The renaissance of Dogecoin: the increase in wallets indicates accumulation around key areas
17:12 ▪ Reading time of 4 minutes
Dogecoin has been stagnating in a strong decline since early October, sliding down a descending channel that has kept sellers in check. The king of memecoins has fallen by more than 14% in the last month and has even dropped below the closely watched resistance level of $0.20. Despite this persistent weakness, on-chain activity seems to have intensified, suggesting that the situation may not be as one-sided as the chart indicates.
In short
Dogecoin is struggling to reclaim the resistance level of $0.20, which remains crucial for reversing the current downtrend.
Approximately 11.72 billion Dogecoin were previously accumulated at nearly $0.20, making it a decisive area for market sentiment.
Active wallets increased to 71,589, reaching their highest level since September as participation expands.

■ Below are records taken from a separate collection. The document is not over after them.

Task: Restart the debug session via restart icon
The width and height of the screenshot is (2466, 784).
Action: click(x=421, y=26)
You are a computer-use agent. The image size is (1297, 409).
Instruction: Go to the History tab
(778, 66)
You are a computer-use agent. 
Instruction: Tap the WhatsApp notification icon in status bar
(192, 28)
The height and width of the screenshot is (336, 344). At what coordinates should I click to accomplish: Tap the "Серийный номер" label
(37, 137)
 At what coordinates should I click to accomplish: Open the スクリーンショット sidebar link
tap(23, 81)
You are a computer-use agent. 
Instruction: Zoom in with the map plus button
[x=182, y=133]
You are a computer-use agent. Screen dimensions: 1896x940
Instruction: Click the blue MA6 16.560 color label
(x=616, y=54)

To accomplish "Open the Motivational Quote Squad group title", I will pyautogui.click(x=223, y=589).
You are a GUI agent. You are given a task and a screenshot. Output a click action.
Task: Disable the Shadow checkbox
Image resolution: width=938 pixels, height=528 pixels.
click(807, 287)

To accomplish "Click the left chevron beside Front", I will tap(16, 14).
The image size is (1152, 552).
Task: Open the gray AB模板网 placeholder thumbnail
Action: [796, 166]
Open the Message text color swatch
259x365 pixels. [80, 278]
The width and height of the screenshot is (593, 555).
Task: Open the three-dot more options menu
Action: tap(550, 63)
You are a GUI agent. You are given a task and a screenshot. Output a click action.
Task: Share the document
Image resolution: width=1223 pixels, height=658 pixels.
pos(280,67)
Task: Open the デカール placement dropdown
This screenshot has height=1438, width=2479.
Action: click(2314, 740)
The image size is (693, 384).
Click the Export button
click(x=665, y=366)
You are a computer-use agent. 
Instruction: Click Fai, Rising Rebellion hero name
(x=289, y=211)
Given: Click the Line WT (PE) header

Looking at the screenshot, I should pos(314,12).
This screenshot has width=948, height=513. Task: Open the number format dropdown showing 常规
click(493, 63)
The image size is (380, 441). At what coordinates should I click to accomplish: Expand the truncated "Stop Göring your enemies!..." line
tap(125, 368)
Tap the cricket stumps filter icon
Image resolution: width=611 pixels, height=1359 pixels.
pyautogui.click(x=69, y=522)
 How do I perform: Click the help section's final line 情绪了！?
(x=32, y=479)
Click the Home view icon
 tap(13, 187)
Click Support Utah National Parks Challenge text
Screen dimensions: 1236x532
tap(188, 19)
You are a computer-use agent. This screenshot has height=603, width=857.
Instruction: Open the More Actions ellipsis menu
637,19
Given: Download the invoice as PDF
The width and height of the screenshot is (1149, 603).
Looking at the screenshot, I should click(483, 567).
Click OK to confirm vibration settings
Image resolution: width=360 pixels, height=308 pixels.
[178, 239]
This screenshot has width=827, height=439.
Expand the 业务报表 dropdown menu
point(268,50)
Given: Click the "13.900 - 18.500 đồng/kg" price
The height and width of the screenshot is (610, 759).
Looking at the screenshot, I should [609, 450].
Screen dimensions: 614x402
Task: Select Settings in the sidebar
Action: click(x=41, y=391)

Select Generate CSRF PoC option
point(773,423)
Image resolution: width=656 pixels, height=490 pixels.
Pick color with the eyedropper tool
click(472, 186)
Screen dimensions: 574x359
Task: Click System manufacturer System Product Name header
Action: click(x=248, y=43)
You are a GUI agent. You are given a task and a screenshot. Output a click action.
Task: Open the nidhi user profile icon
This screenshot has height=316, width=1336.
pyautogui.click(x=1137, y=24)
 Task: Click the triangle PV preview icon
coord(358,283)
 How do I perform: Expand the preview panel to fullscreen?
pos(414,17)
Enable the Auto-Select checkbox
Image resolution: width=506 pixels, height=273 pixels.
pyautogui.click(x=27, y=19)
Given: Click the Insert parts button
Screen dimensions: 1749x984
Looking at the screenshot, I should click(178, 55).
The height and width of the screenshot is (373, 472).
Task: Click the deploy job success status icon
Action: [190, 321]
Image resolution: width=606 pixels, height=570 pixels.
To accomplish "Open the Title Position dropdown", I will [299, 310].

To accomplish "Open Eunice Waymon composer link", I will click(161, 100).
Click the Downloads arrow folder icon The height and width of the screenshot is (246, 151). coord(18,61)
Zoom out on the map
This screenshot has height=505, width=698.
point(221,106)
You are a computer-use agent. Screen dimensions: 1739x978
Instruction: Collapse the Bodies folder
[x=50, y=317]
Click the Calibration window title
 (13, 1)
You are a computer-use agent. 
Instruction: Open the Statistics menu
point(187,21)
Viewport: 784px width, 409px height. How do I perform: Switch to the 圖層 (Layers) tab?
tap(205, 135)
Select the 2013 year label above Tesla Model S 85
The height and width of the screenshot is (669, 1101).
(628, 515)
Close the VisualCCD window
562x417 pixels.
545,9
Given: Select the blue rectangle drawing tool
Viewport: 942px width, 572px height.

Crucial price zones of Dogecoin guide the short-term direction
Cryptocurrency analyst Ali Martínez noted on Thursday that $0.20 remains the main resistance level that Dogecoin needs to reclaim. He explained that approximately 11.72 billion Dogecoin have been accumulated in this area, making it a key level for sentiment. With the token hovering around $0.13, the market still struggles to get closer to this obstacle. If buyers manage to reclaim this area and turn it into a new support level, Dogecoin could revive the rally of September, when it briefly touched $0.30 and recorded one of its biggest gains of the year.